Lloyd’s Pharmacy indicated that there were tests available but they had to be ordered. 

Ordering tests online is possible at the moment.

The rapid test that determines if someone has coronavirus is the lateral flow or antigen tests.

The results of lateral flow tests are quick and can tell people if they have coronavirus. They detect proteins in their noses and throats and let them know if the test is positive.

Scientists are divided on the accuracy of PCR tests. Although PCR tests have a high accuracy, they can take three days to show results. 

They can detect genes from specific organisms, such as coronavirus. This is the most reliable way to find out if you are suffering from an infection.
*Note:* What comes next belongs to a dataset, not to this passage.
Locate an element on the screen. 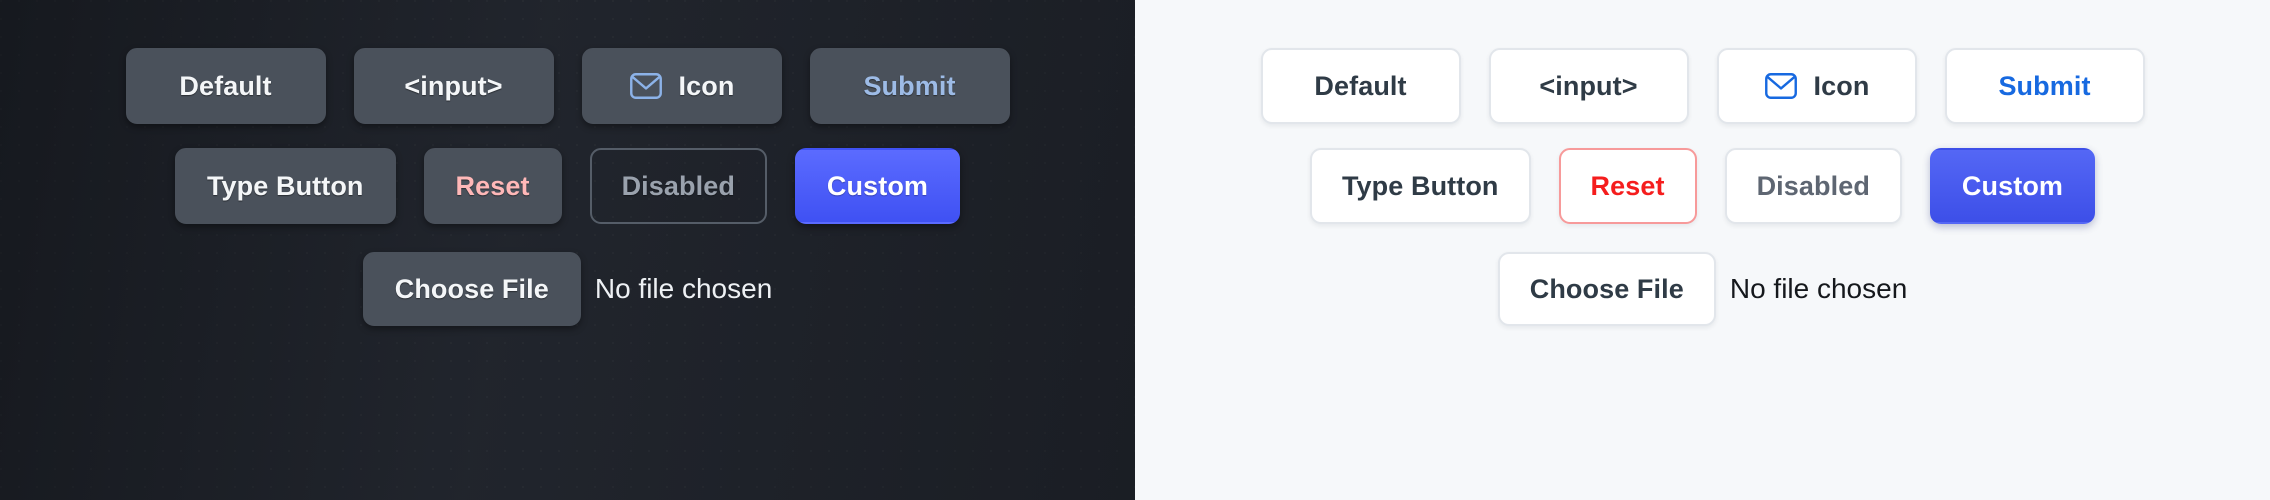 The width and height of the screenshot is (2270, 500). dark-button-row-2: Type Button Reset Disabled Custom is located at coordinates (568, 186).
The Royal College of Pathologists recommends that people without symptoms should undergo lateral flow testing.

According to the RCP website, these tests differ from PCR. These tests aren’t suitable for diagnosing patients with symptoms who believe they might be infected.

A PCR test is required for people with symptoms. Lateral flow testing is used to detect additional cases of infection that may not have symptoms.

The NHS website also states that coronavirus symptoms should be confirmed by a lateral flow rather than a PCR.

People have also been struggling to order lateral flow tests online (pictured on December 13). Currently, there are no issues with ordering tests on the Government's website

It has also proved difficult to order online lateral flow tests (image: December 13). Ordering tests online is possible right now.

According to current advice, if you have a positive lateral flow test you need to follow-up with a PCR.

It is recommended that people do lateral flow tests prior to mixing with indoor crowds, or visiting anyone who may be at higher risk of contracting Covid-19.

You should also do a lateral flow testing if you have had contact with anyone who has tested positive for coronavirus.

Irene Petersen is a Professor of Epidemiology at University College London. She stated that Omicron’s rapid infection rate meant people need to take tests before meeting others.

The results of tests can be discarded quickly, as individuals may become infected or non-infectious within hours.

Current government guidance recommends that you take a test “if your situation is high-risk”

BBC Breakfast’s Professor Stephen Reicher said yesterday that everyone should do lateral flow tests prior to meeting with family and friends this Christmas.